Fridge magnets have been my playground web application while learning Erlang. The basic idea is some letters which you can drag around to form words or whatever. It is made a little more interesting as users all use the same set of letters, and so users see letters being moved by other users.

The application itself isn't particularly interesting, there has been a Flash version of this for a long time. Of course there are a couple of things I find interesting about building such an application.

Web browsers have traditionally been geared to making requests and receiving responses. When there is the need to go beyond that to more persistent connections there are several options (and combinations of these options)

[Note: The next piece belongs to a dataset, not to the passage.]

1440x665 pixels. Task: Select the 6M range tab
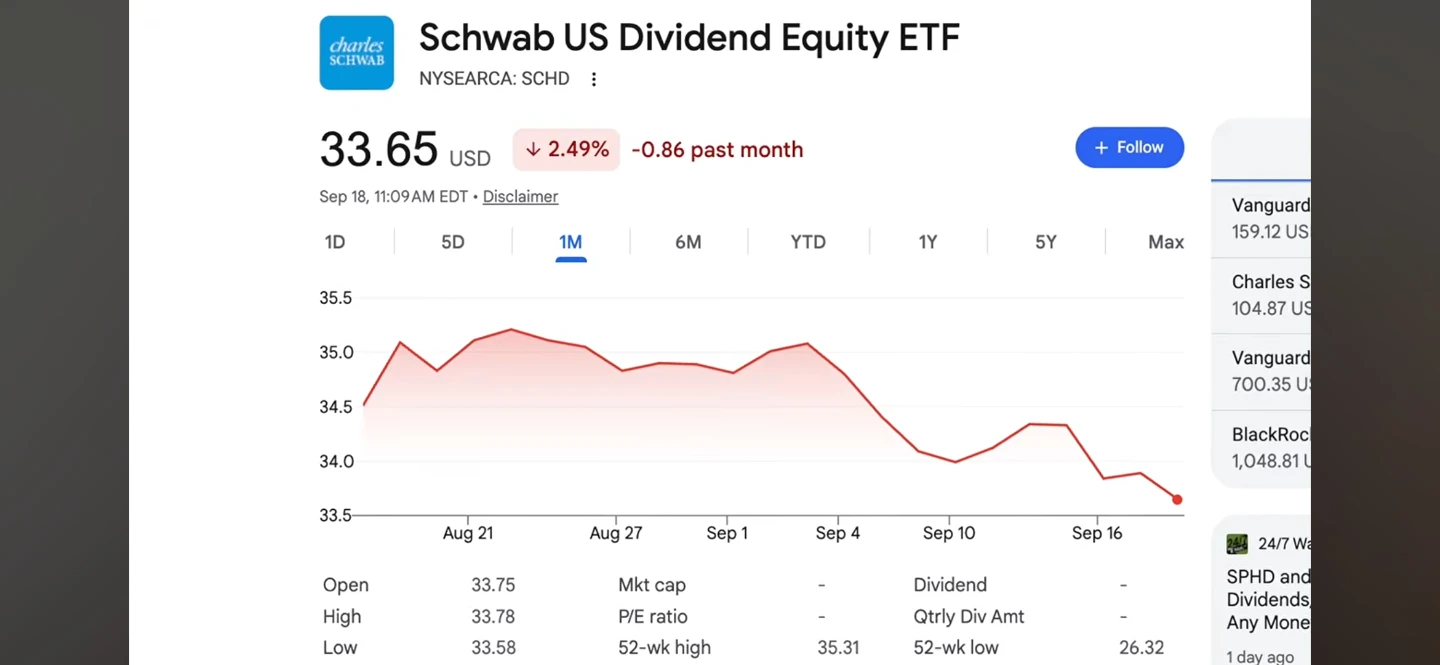click(x=688, y=242)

At some point since I last used App Engine, Google have added a Channel API for persistent connections. The App Engine and Python are quite fun to play with, so I decided to hack together a version of Fridge Magnets using the API.

As Google serves the JavaScript and the handlers for the persistent connection they could use any of the techniques. It appears they are only currently doing long-polling.

The app is at gae-letters.appspot.com and the source on bitbucket.

It's all a bit hacky, but it weighs in at less than 150 lines of Python so I'm not too worried. While it was fun and pretty easy, there are some pretty seriously limitations of App Engine when trying to build such applications.

Although didn't use the Task Queue API which looks very useful, it seems traditional web frameworks suck for building this type of application. Alternatively Erlang and probably Node.js and Twisted etc are made for it.